I uploaded the M12 GUID list and the master sets list if you wanted to test the GUID extraction stuff, they're going to be located here: http://octgn.gamersjudgement.com/OCTGN/
The individual set lists are going to be arranged in 3 columns: number | name | GUID. The filename will always be the 3-letter code for the set.
Now the sets.txt file is a little more complex. This is going to be a master list of all sets in OCTGN, and contains the data necessary to construct the top part of a set file (set GUIDs, names, packaging info). The 3-letter code in this file will match the name of the individual set lists.

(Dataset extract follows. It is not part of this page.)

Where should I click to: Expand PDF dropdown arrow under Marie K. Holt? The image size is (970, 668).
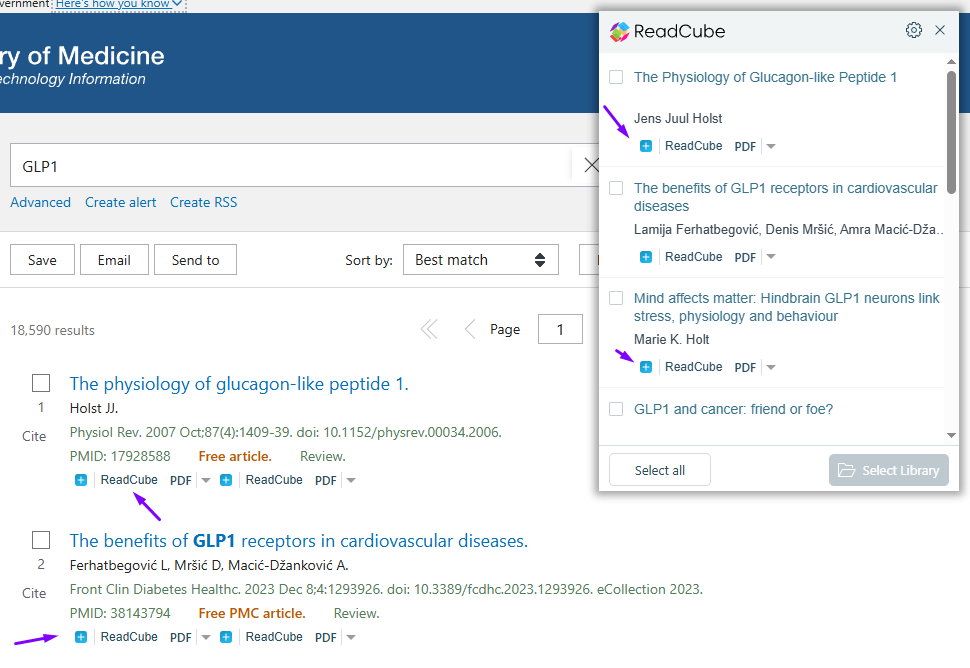tap(771, 368)

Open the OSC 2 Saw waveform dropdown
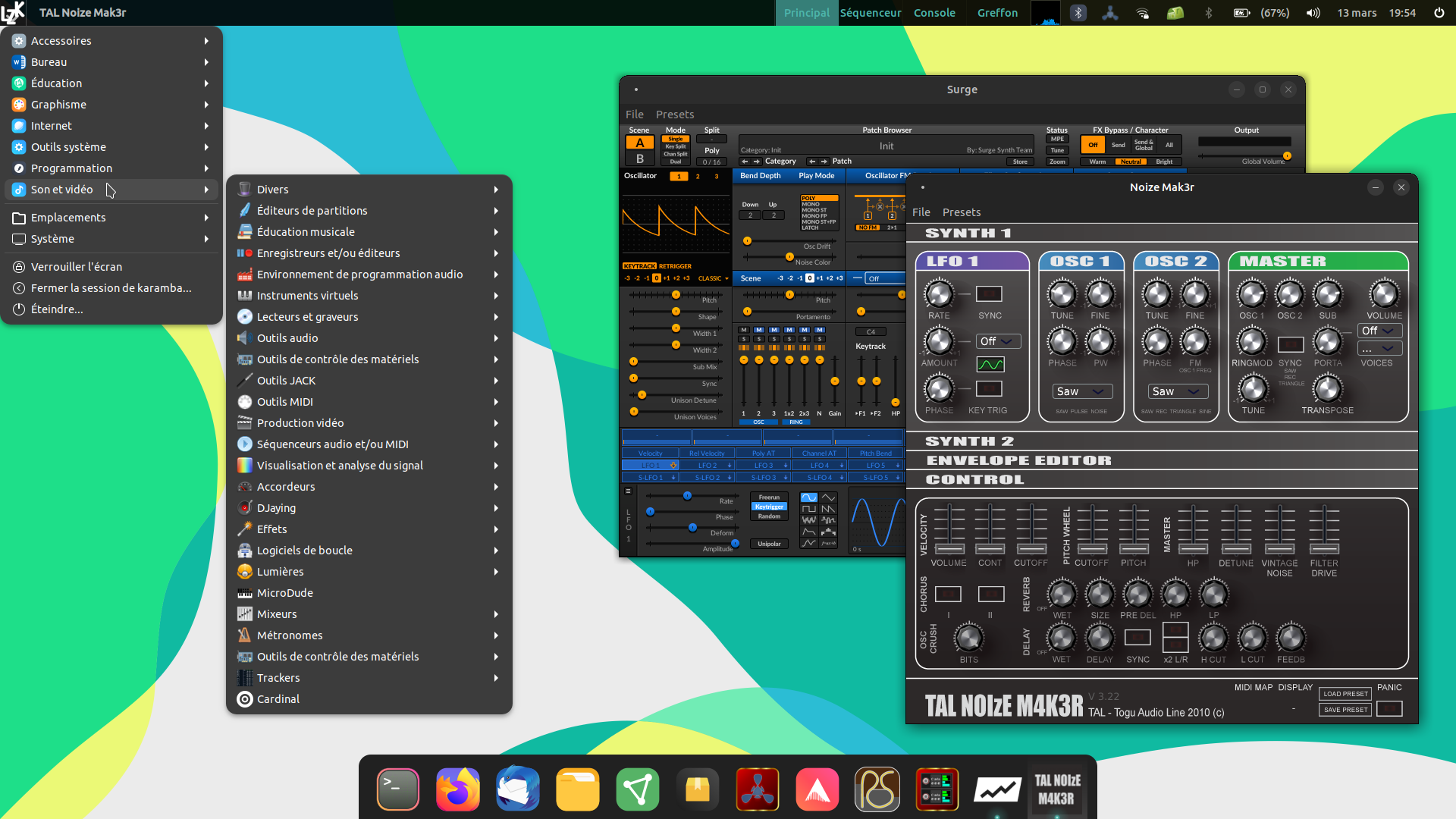[x=1177, y=391]

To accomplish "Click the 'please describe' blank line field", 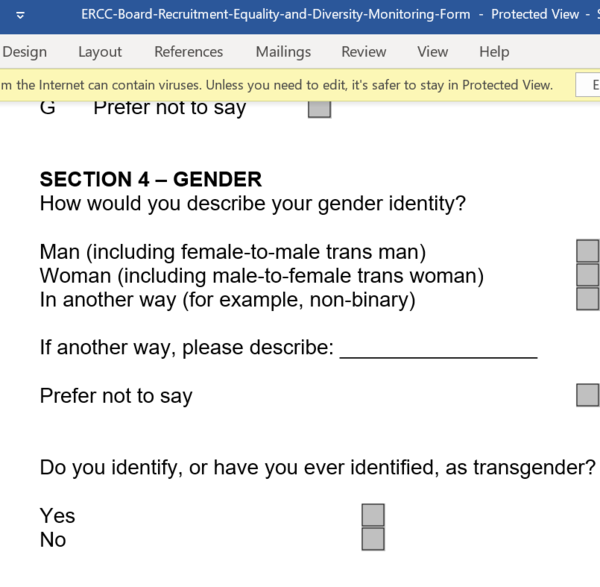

Each set entry's got many properties, I'm going to list them in order:
1) 3-letter code for the set
2) The set's full name
3) The set's GUID
4) The set's recommended version number
5) GUID of the main booster pack
6) Frequency of opening a mythic rare
7) Frequency of opening a rare
8) Number of uncommons in the booster
9) Number of commons in the booster
10) Number of basic lands in the booster
11) GUID of the unlimited basic land pack (if the set has one)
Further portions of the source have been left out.